Congrats to all who worked on the site, with extra kudos to SJPL's web librarian, Nate Hill, who the Librarian in Black credits with the design--it's fantastic (and, for the record, also splendid on an iPad). I love the non-policing policy and radical trust, too.
Blogs, wikis, projects, and comics have hot and cold streaks and come and go. LISNews, not so much. The go-to library news site turned 11 yesterday. I don't know a librarian who doesn't read it daily. On more than one occasion I've learned about things happening in my own library neighborhood from LISNews before I've heard about them from a local source. Happy Birthday, LISNews, and thank you, LISNews regulars--and especially Blake--for all that you do to keep libraryfolk informed and entertained.
Posted by Emily Lloyd at 6:42 AM
This morning, I thought of a reason patrons might come inside. A way to make a visit to the library full of potential for them every time they walk in the door. A "you never know what you might find" kind of a thing. A way to build community, foster local connections, empower our users to learn new things, and accomplish this all--perhaps most importantly, these days--on the cheap.
People love making online connections (Facebook, Twitter), but they want local connections, too--that's why we see Twitter apps to find local people to follow (and resulting tweet-ups), dating apps to let you know if someone single that might be a good match for you is in the same coffee shop as you right now, and to some degree, the success of Foursquare (where you can see who frequently visits the same physical spaces you do). But, while you can freely start chatting with someone local via Twitter, you don't usually feel as free to strike up a conversation with a stranger in physical space. We assume people are on social software sites/using social apps to be social, and it makes them easier to approach, especially if we see we have mutual interests. In person, we have no way of knowing if anyone else in the building is also a big China Mieville fan or also writes Modern Family fanfic or also wants to learn Tagalog, unless by some chance we both have the same phone, use the same apps, and are currently using those apps--and even then we have no way of knowing whether they'd like to talk to or work or study with someone else in person right now.
One of my library system's objectives is to serve as a gathering place. Our mission is to "nourish minds, change lives, and build community together." I know many libraries have similar missions. One way libraries strive to build community is by offering programs--lectures, YouTube viewing nights, open mic poetry readings. Folks come together and hang out with their neighbors with similar interests (if only passively, while listening to a lecture in the same room together). The thing with events, though, is that people have to a)hear about them, usually in advance b)remember to come to them (if they're still in the mood), etc. They also c)usually require a significant amount of planning on the part of library staff, and perhaps even some money.

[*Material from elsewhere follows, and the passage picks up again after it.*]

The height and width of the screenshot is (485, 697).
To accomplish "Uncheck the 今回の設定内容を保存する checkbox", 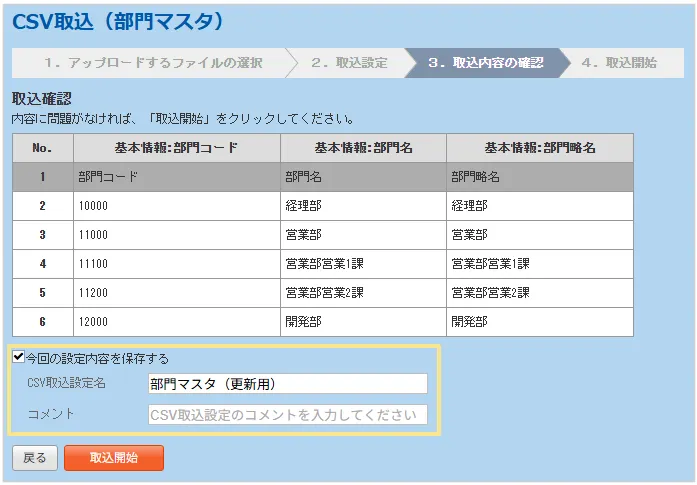I will [x=18, y=357].
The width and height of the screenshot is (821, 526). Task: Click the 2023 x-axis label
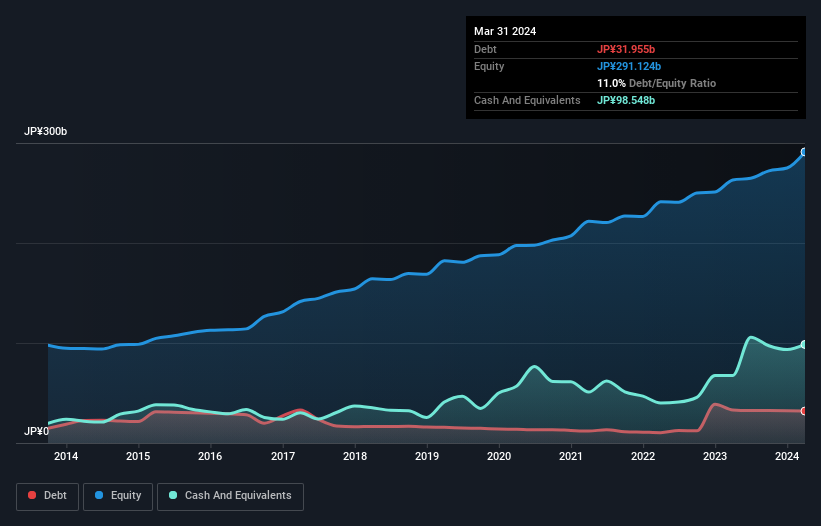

What if (in addition to these events) there were neat, social, community-building opportunities for patrons to engage in whenever they happened to step foot in the library? That didn't require planning on the library's part, or remembering on the patrons' part? That were targeted to their own individual interests? That fostered connections between them and their neighbors? That made stopping by the library just to see what's up in the building worthwhile, as opposed to only using the digital branch? That helped people to learn and to better use our resources and our spaces?

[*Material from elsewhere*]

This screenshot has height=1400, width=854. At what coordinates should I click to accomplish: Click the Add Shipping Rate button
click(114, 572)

Here's what I'm thinking: a living, updated-in-real-time site (somewhat like Twitter or Foursquare in the way it works--and it would need IM capabilities built in), ideally displayed prominently on a large screen in the lobby/entrance, but workable even if it was just on the web via a link on the library's home page (that automatically loads when you use the library computers, and that wireless users can choose to load). The page's content:
Who's Here? (and what are they doing?)
But, for cheapness, for budget-cut times, let's say it's just a site or page or "living bulletin board" or whatever would be the most apt word (it won't catch the eye of the dashers-in, but will still attract those who sit down and log in). In college libraries since way back when, there have been whiteboards or blackboards in the lobby where students can leave messages for their friends (I'm in study room A, 3rd floor). This digital page/board could also be a way to leave messages for friends, but, more importantly, it would provide a way to leave messages/invitations for strangers. Fellow patrons, but not necessarily even acquaintances yet.
Patrons can create user names and leave "statuses" if they're interested in connecting with other patrons in the library. You wouldn't log in if you didn't want to be bothered, or didn't want to let people to know you're in the library: you'd only use it if and when you wanted to.

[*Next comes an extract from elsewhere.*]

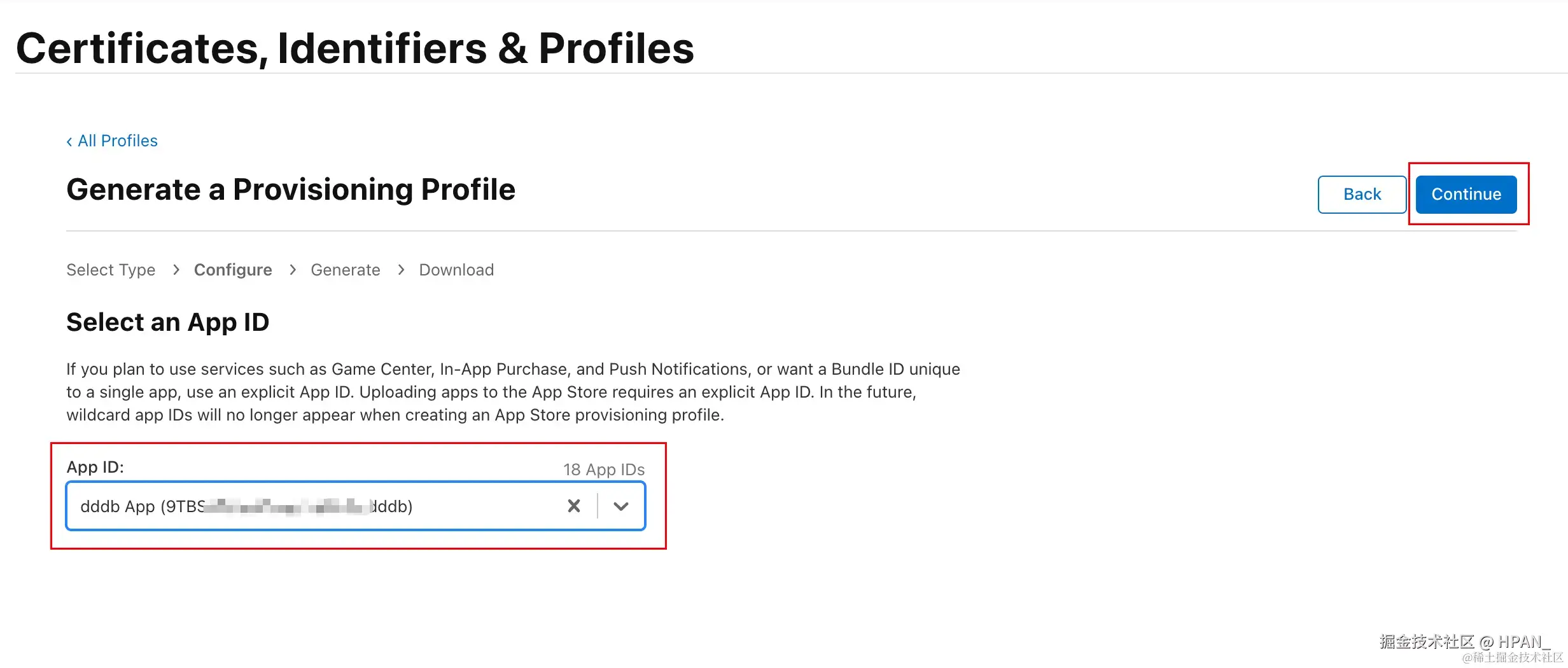This screenshot has height=668, width=1568.
Task: Click the Select an App ID heading
Action: coord(168,322)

I'm envisioning content like this:
right now: working quietly, but interested in practicing my Spanish conversation skills. Message me if you are, too, and we can have an informal conversation circle
right now: reading aloud to my kids in picture book area because we missed today's storytime. Here with your kids? Come on over and we can have our own spontaneous storytime--more the merrier!
right now: cramming 4 Moudry's chem midterm. If u r 2 and want a study buddy, holla
right now: anyone here have protractor and compass w/them that I could borrow for a few min? Msg me
right now: working on my blog about ham radio stuff. Feel free to contact if interested in blog/forming group
right now: chess in teen area, anyone?
right now: drafting biz plan for my potential new small business. would love to talk to anyone who's done this before or is a running a local small business, to share tips and strategies
right now: I bet I can beat you at Boggle
What excites me about this is that unlike, for ex., on Craigslist, you wouldn't have to look for someone to practice Spanish with, contact them, make an appointment and settle on a place, and then meet them there: you're already in the place--your library. Sure, there might not be anyone there that day that wants to practice Spanish. You might not find a connection every time. But some days there will be, or there might be someone who didn't know she wanted to practice her Spanish until she noticed that someone else in the library wanted to--the availability of the option might awaken the dormant or idle interest. Key words: spontaneity, serendipity, community.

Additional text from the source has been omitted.